Pitched as “perfect for Game of Thrones fans”, I went into The Smoke Thieves with relative ease. I’ve never read or watched GoT, but from what I’ve heard there’s a lot of killing…and sex. Maybe some fighting? I don’t know. I hardly hear about that. Oh wait, and there’s DRAGONS.
Anywho, I picked up this ARC from the PenguinTeen booth while at the North Texas Teen Book Festival earlier this year. I had hoped to read it before the release date, but that (obviously) didn’t happen. 😛
Title: The Smoke Thieves (The Smoke Thieves #1)
Author: Sally Green
Publisher: Viking Books for Young Readers
Release date: May 1, 2018
Genre: Young adult, fantasy
Length: 532 pages
Synopsis (via Goodreads): “A shrewd princess whose father is plotting against her.
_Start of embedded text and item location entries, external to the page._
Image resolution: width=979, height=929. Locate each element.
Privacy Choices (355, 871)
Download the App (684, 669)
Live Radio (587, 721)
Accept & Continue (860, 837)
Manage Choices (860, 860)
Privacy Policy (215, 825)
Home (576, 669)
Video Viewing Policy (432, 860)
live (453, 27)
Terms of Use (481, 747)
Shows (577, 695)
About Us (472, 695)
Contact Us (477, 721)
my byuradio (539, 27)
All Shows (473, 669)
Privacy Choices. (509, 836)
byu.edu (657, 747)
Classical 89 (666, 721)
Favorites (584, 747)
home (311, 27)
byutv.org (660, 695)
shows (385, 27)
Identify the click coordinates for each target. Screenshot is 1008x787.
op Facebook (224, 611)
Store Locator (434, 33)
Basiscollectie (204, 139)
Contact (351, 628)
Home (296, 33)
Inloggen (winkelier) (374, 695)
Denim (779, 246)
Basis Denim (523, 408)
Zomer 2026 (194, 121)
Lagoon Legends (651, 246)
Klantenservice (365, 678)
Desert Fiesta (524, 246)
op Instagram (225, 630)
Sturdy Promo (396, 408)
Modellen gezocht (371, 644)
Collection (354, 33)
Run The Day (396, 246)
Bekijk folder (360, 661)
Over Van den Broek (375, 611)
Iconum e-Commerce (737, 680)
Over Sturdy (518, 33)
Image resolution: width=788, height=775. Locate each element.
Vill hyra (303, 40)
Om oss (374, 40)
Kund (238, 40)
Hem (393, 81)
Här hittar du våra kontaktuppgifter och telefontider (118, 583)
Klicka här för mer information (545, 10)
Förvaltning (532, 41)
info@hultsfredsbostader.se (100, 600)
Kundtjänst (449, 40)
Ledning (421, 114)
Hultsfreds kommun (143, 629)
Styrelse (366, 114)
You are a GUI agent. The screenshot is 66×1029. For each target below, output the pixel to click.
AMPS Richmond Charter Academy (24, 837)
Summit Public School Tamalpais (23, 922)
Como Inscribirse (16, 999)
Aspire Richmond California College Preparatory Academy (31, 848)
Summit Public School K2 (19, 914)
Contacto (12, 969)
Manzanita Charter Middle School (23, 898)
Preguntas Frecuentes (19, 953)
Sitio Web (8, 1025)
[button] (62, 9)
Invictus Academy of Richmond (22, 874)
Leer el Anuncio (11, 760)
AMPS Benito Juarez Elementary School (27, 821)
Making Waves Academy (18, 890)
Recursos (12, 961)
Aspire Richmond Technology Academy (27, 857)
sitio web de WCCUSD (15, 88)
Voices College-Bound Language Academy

A brave soldier turned traitor. A loyal servant on a quest to avenge his family. A streetwise demon smoke hunter in desperate need of money. A charming thief with no clue about his true identity. Their lives would never intersect, until a war between kingdoms bubbles up, and the dangerous truth about demon smoke intertwines all their fates. Welcome to The Smoke Thieves, a tangled web of political intrigue, shifting alliances, and forbidden love, in a world where sometimes no amount of magic can keep you safe.”
*sigh* Well, this book took me a loooong time to get through. Mainly because I simply didn’t want to continue picking it up. But I have this weird thing where if I get an ARC, I have this ridiculous thought that I need to read it even if I don’t really care for it. It’s a weird mentality to have but alas, here I am.
I haven’t read Green’s previous trilogy, Half Bad, so I don’t know her nuances in writing style. A lot of this book felt…stilted. Like a lot of conversations were forced, and left me completely dissatisfied.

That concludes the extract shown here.